What to do: After locating "You are a computer-use", return its line and all lines that follow through the end of the listing below, exactly; leave out pictures.
** Material provided follows **
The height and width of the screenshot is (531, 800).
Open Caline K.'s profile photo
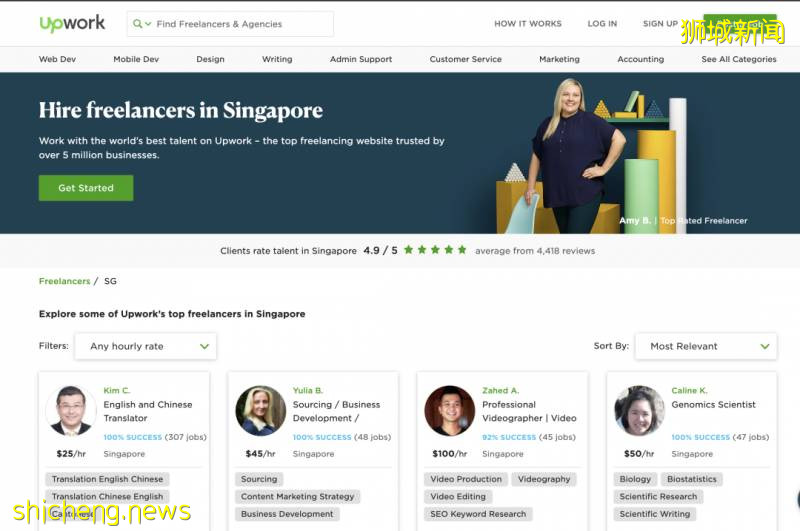[639, 410]
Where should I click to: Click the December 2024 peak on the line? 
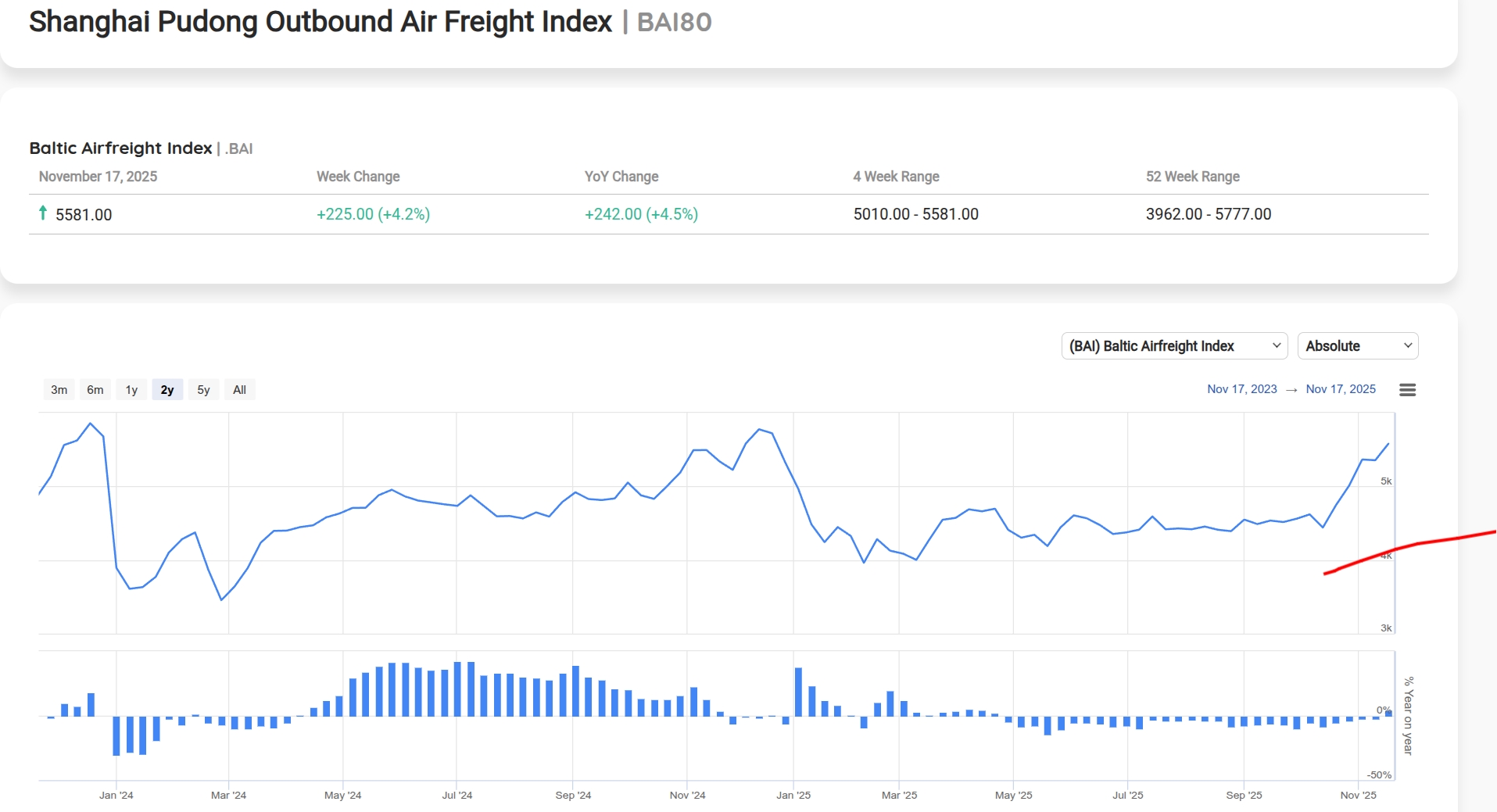tap(759, 429)
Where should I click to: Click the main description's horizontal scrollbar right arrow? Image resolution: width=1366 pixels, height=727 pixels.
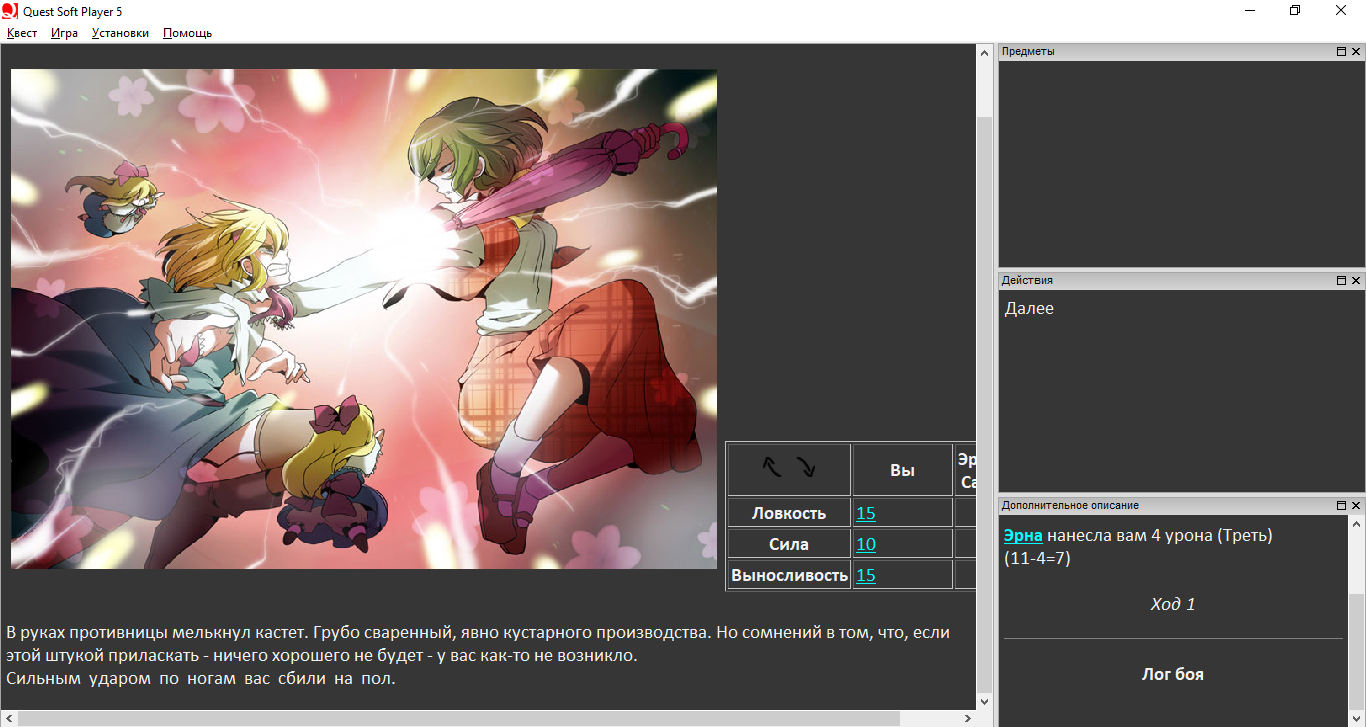(x=967, y=718)
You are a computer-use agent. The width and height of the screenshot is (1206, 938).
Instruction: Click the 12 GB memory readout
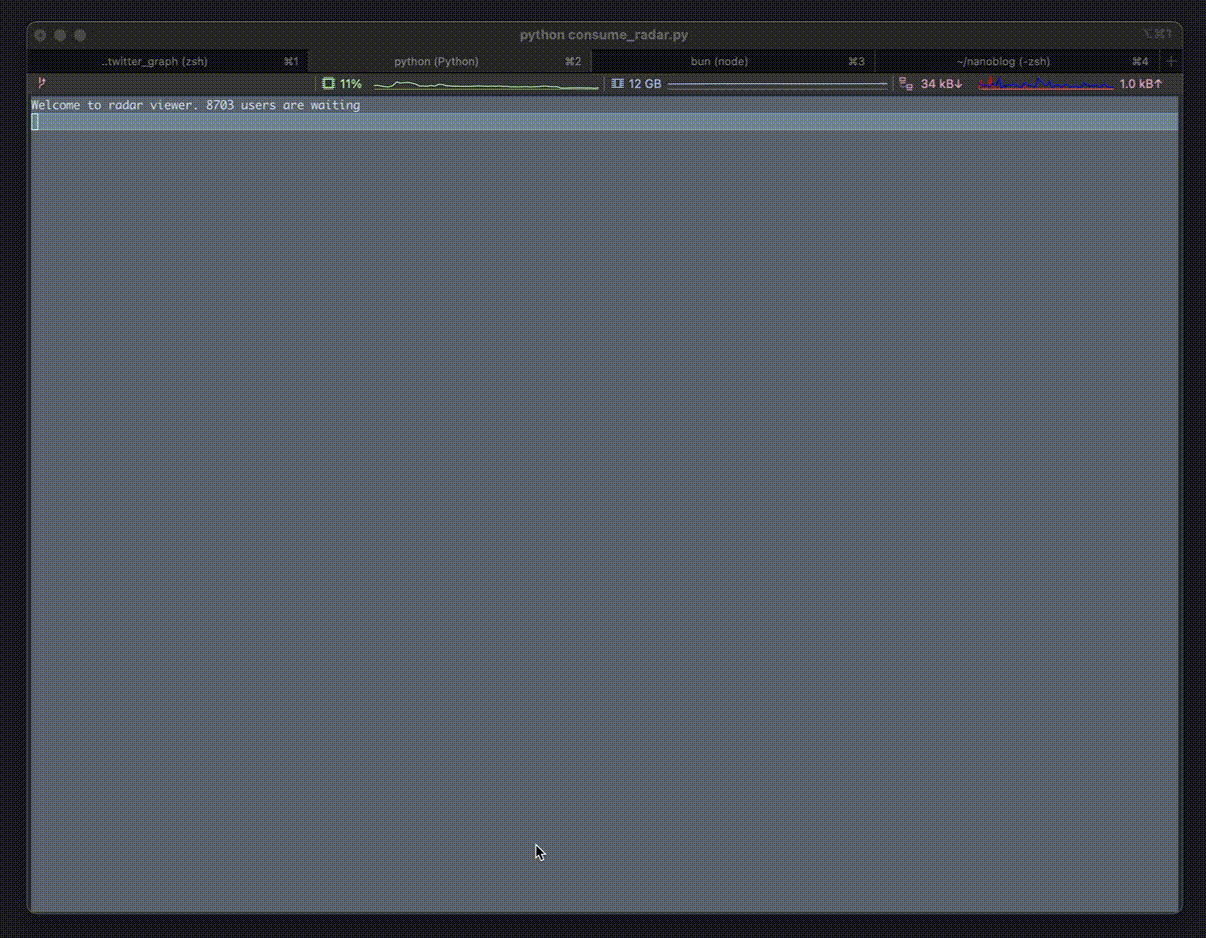(x=645, y=84)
** End of Material provided **
Worked solution:
You are a computer-use agent. The width and height of the screenshot is (1206, 938).
Instruction: Click the 12 GB memory readout
(x=645, y=84)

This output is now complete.